Petrolio oltre 111 dollari, mercati globali in rosso: la guerra in Iran pesa su azioni, bond e metalli

Il Brent ha superato quota 111 dollari al barile il 19 marzo 2026, trascinando al ribasso borse, obbligazioni e metalli in tutto il mondo. A guidare la pressione sui mercati è la guerra in Iran, che minaccia danni strutturali alle infrastrutture energetiche del Golfo Persico. L’effetto più immediato si misura sui rendimenti dei titoli di Stato a breve scadenza: i Treasury biennali americani hanno toccato il 3,95%, mentre i gilt britannici analoghi sono saliti di 26 punti base al 4,36%. Il timore che le banche centrali siano costrette a mantenere una politica restrittiva, o addirittura a inasprirla, è tornato al centro delle preoccupazioni degli investitori.

Le banche centrali tra pressioni inflazionistiche e rischio crescita

La Bank of England ha dichiarato di essere pronta a intervenire contro una recrudescenza dell’inflazione legata al conflitto mediorientale. La Banca Centrale Europea, pur lasciando i tassi invariati, ha riconosciuto i rischi crescenti derivanti dalla guerra. La Bank of Japan ha tenuto aperta la possibilità di un rialzo ad aprile.

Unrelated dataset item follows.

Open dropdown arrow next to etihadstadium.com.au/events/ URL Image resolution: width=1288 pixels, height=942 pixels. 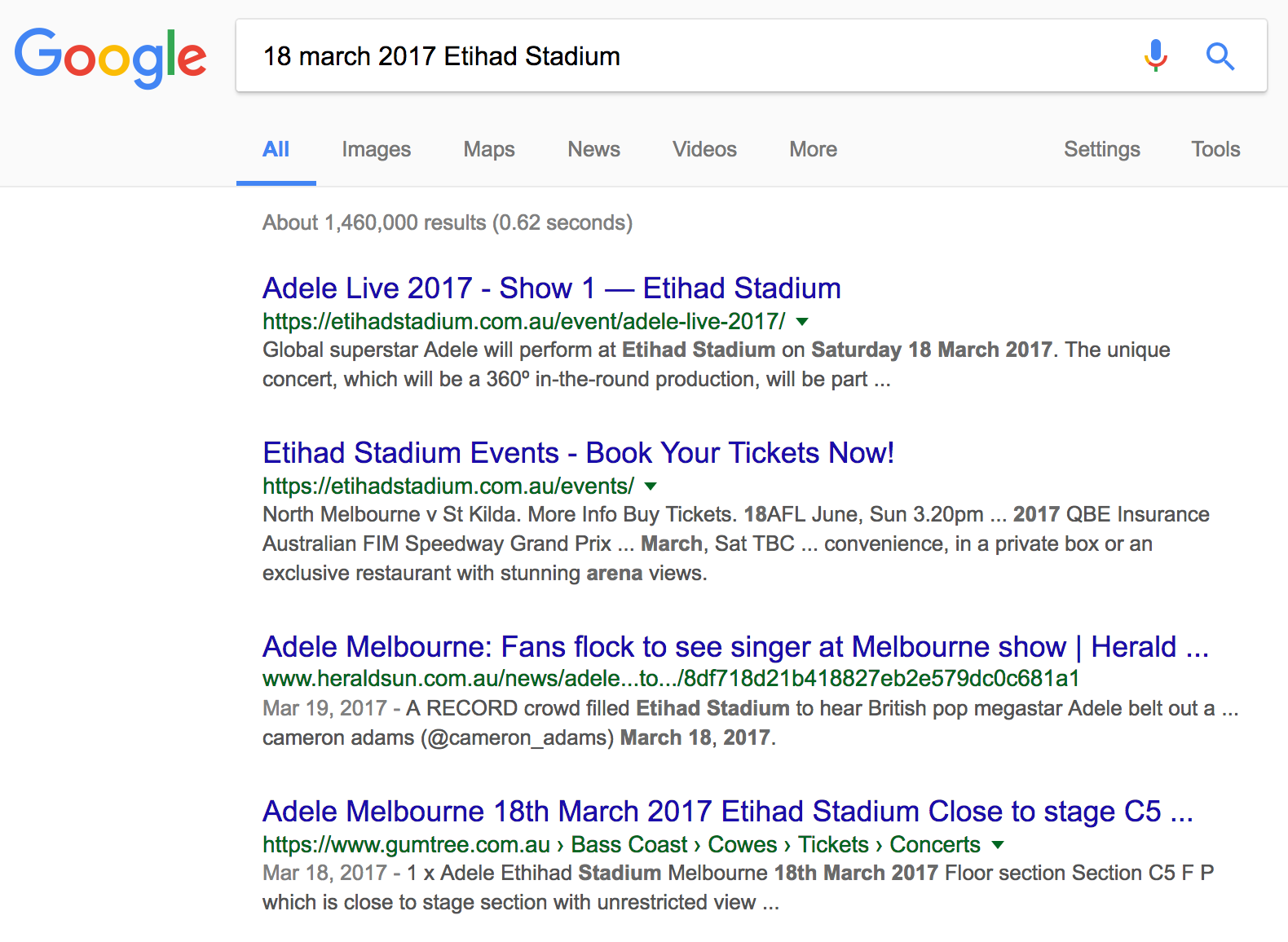[x=651, y=486]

Sullo sfondo, il presidente della Fed Jerome Powell ha ribadito che non ci sarà alcun taglio dei tassi finché l’inflazione non riprenderà a scendere in modo convincente. Gli strategist di BNP Paribas non escludono che la Fed possa persino tornare a discutere di un rialzo se i prezzi energetici restassero elevati a fronte di un mercato del lavoro stabile.

Per chi gestisce portafogli o attività nell’area del Golfo, lo scenario è direttamente rilevante: la trasmissione dei prezzi energetici sull’inflazione regionale è rapida, e un dollaro che non cede — o che si rafforza per effetto di una Fed ferma — complica la pianificazione finanziaria per le imprese che operano in valute ancorate al biglietto verde, come il dirham emiratino.

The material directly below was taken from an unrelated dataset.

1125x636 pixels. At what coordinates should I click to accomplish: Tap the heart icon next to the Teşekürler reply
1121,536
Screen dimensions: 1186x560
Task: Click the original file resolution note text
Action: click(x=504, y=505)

Mercati azionari e materie prime sotto pressione

L’S&P 500 si è avvicinato ai minimi da novembre, con un calo dello 0,6%. Lo Stoxx Europe 600 ha perso il 2,3%. L’oro ha registrato la settima seduta consecutiva in calo, scendendo del 4,4% a 4.606 dollari l’oncia — un movimento insolito per un asset tradizionalmente rifugio, spiegabile con la necessità degli investitori di liquidare posizioni per coprire perdite altrove. L’argento ha ceduto il 7%, l’alluminio ha subito il ribasso più netto dal 2018.

Il petrolio WTI è salito dell’1,1% a 97,37 dollari al barile. Il gas naturale ha registrato un’impennata dopo che i raid nel Golfo Persico hanno sollevato timori su danni di lungo periodo agli impianti di produzione e distribuzione. Il Segretario al Tesoro americano Scott Bessent ha aperto alla possibilità di rimuovere alcune sanzioni sul petrolio iraniano e di attivare le riserve strategiche statunitensi per contenere i prezzi, ma i mercati hanno accolto le dichiarazioni con cautela.

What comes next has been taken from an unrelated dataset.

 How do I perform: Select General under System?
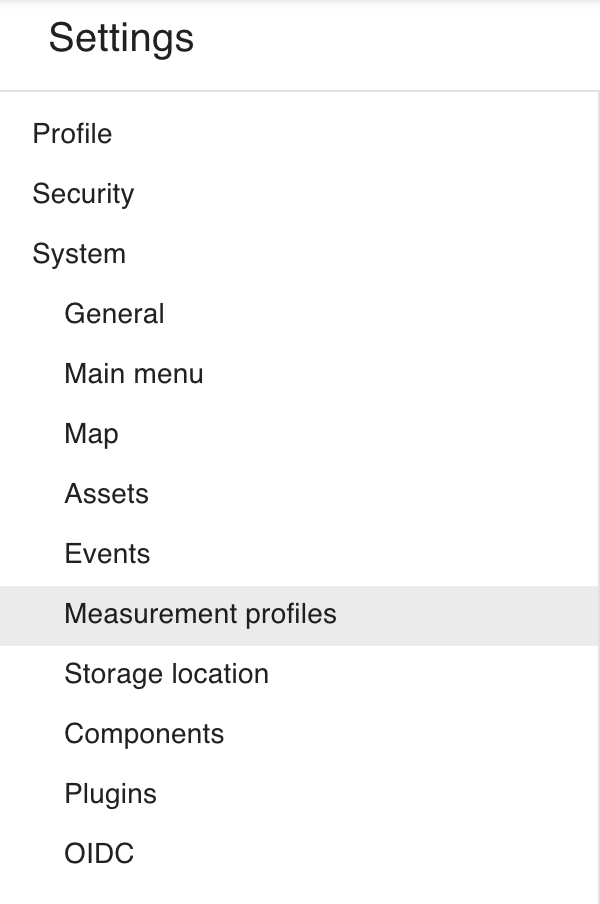[x=114, y=314]
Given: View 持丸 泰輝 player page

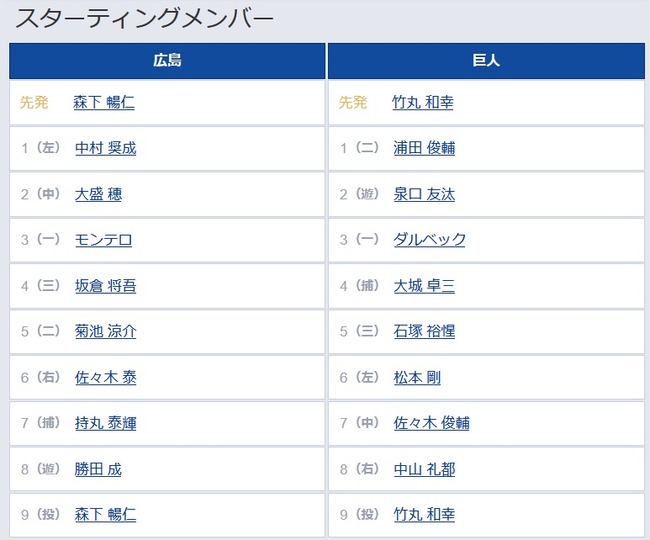Looking at the screenshot, I should coord(105,423).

JPMorgan avverte che gli investitori che scommettono su una risoluzione rapida del conflitto stanno assumendo un rischio elevato: storicamente, i periodi di petrolio stabilmente alto si sono rivelati devastanti per i mercati azionari su un orizzonte di sei-dodici mesi.

Implicazioni per Dubai e il Golfo

Per l’economia degli Emirati e per Dubai in particolare, il quadro è ambivalente. Da un lato, prezzi del petrolio elevati sostengono i bilanci pubblici dei paesi esportatori e alimentano la liquidità che storicamente si traduce in investimenti immobiliari e infrastrutturali nella regione. Dall’altro, l’instabilità geopolitica nel Golfo comprime la propensione al rischio degli investitori internazionali e può rallentare i flussi di capitale verso la piazza emiratina.

Per gli imprenditori italiani presenti o interessati al mercato UAE, la variabile da monitorare con attenzione è la traiettoria dei tassi: un dollaro sostenuto dalla Fed e rendimenti in rialzo sui Treasury rendono più costoso il finanziamento in dollari per le operazioni nella regione. La volatilità attuale suggerisce prudenza nella pianificazione di nuovi impegni finanziari a breve termine, in attesa di segnali più chiari sull’evoluzione del conflitto e sulla risposta delle banche centrali.